I write down random names when something pops in my head, or when I come across a phrase that tickles me fancy. Other than that, I also at times go hunt for such phrases if they don’t come to me on their own.
I have actually had that approach fail with inline *if #options. I’ve never had it fail with *selectable_if, and I agree that Cat-Toes’ code was sure to fail as written (with multiple conditions not grouped into a single bracket). But it sounds like they’d tried the single-parentheses approach and it was still throwing an error…which is, alas, consistent with my experience too.
I’ve basically stopped using *if as an inline command. It’s a little annoying, but not as annoying as adding more fails to my QT checks.
Good to know! I’ll keep your solution in mind if that happens to me. It bugs me though that it sometimes works and sometimes doesn’t, apparently. It’d be helpful to know why. I might play around with trying to recreate the error later so that I can better understand.
…I haven’t even started thinking about achievements yet. I kind of anticipated doing them very last. Are you creating achievements as you go?
Yeah, they help me with plotting.
My writing is done for Star Crystal Warriors Go (thanks for all the help in this thread!) but I also wanted to express appreciation as a writer for all the great beta testers. It’s been really nice to have such detailed feedback in the public beta, both for typos but also for things like ‘this scene could have more descriptions in it’ or ‘hey can we have a callback to this thing from earlier’. I really appreciate this community, and its definitely resulting in changes to the final product!
I’m excited to get to participate in this beta. You should have some feedback from me next week!
That’s great! I’m glad someone with your experience is taking a look. It’s so much nicer to find problem areas before a game is published instead of after!
Just ran quicktest/randomtest for my work so far and was reminded of something very important: just because the test flags in the error in one chapter or on one line, doesn’t mean that’s where the error lies.
In this particular case, I’d forgotten to change a *goto_scene
command in chapter 3 to a *gosub_scene
command, which led to a ‘gosub hasn’t yet been called’ error in chapter 1 where the *return
command was. Took me longer than I care to admit to check chapter 3…
Just sharing in case others can benefit from this reminder as I could have.
So today was a victory overall.
I have been working tirelessly on building Salvage out, with yesterday alone coming in hot with 600+ lines of code for the identification system alone.
Upon testing today, not only was it functional but it also ran extremely fast on mobile with no slowdowns despite a large script to execute after some optimizations I had in mind and executed on.
Still working on UI, text, ect, but when a critical roll hits for example, the system will identify two parts. This script in whole identifies the part, its condition, its rarity, and its value - of which that is dynamically adjusted based upon the condition of the part and its rarity against a base value given to each part.
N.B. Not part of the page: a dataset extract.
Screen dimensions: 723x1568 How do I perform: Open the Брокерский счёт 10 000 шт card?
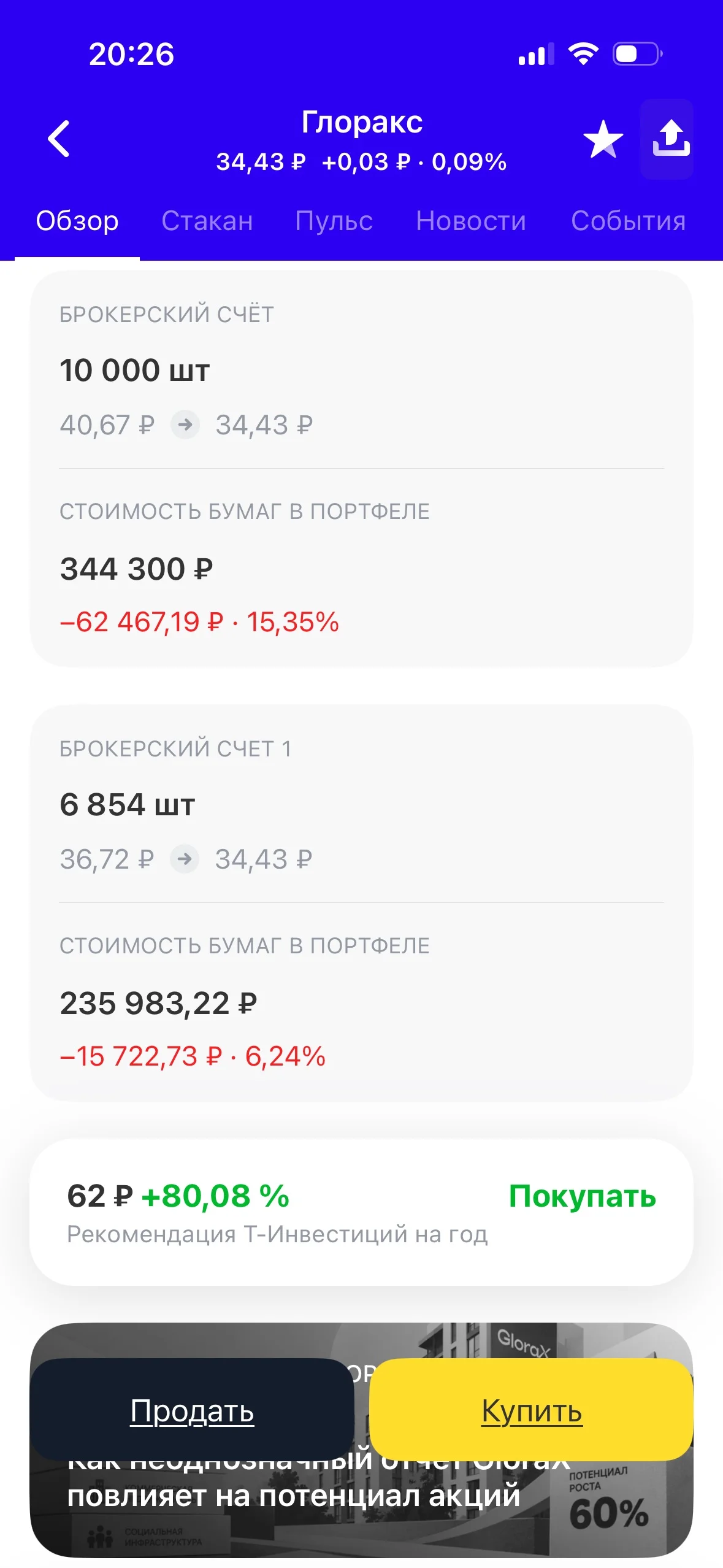click(361, 469)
I am super excited for others to get a chance to play it!
I’m the worst person to ask about that, but you could write a mini game to get it out of your system if you’re seeing enough to resist having it turn into a much larger project? IFComp is coming up…
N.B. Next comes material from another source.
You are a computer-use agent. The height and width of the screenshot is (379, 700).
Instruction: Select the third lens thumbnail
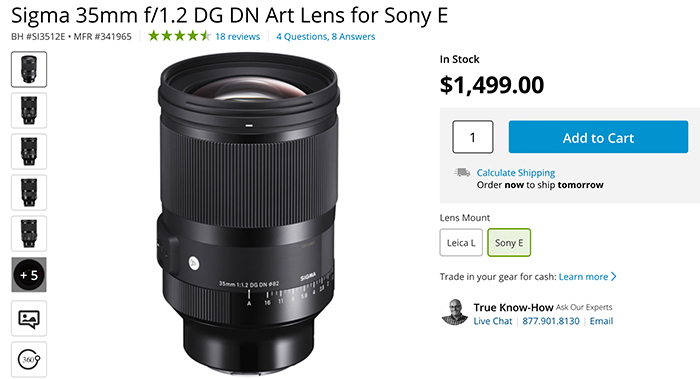29,151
I forgot to reply to this—
Wordcraft, I suppose. I’ll need to rewrite it at some point, but every time I look at it my brain shuts down. I’ll need to recharge and preferably (re)read some submarine thrillers in the interim.
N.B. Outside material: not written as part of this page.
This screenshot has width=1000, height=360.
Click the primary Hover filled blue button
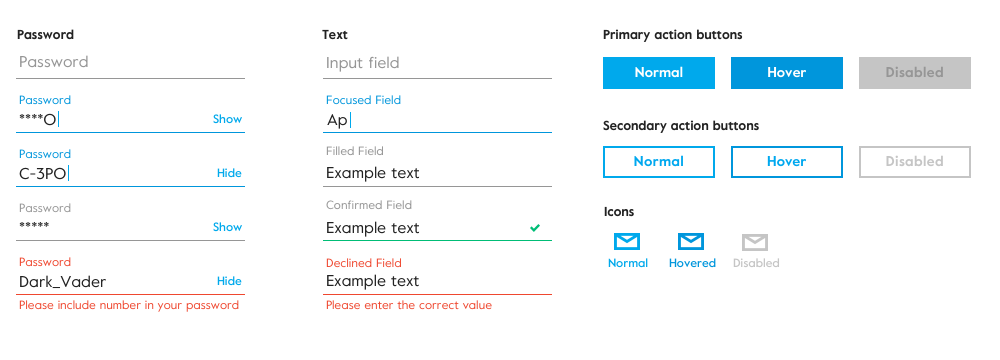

if you want another set of eyes on it just for kicks, let me know! would be happy to help out even just a little :))
What I would probably do is start writing about the mood and tone by free associating about space and writing down what I feel as imagery, then refining that into an acceptable starting point.
Or just jumping into the middle and coming back later. I hate doing things out of order like that, but sometimes I have no choice.
I’m spending half my time writing new content, and half my time revising old content. Seems to be more enjoyable that way.
Hello, this is my first time posting anywhere. My goal for july is to learn choice script and start writing an outline! Haven’t ever written an IF ever, but luckily there’s
ahh i hope you have a great time! choicescript tripped me up a bit at first, but between the forum and the wiki and the built-in tests (randomtest and quicktest my beloveds) it wasn’t too bad in the end.
on my end, things are going pretty chill! getting slightly antsy recently not feeling confident in things meshing completely together, but i’m trying to just chill out about all that and keep writing things as they come. also i’m testing scrivener out and it’s SO NICE so urgh i may end up getting that, since i am always writing something or other. outline is not going too shabby though, it’s definitely getting SOMEWHERE lol
This thought just occurred to me, so a question: do the automated tests flag unused variables and labels?
They flag unused achievements but not unused variables. You can run Randomtest to show line coverage to see whether it’s impossible to reach any lines.
And you could do something like
*if variable_set
*bug
and then run Randomtest. If the *bug never gets triggered after 10K seeds, you can assume it’s never set to true. Or you can run it more times just to make sure.
That would, unfortunately, not solve the problem where I set a variable, but never check it. And I can hardly count on a community code review.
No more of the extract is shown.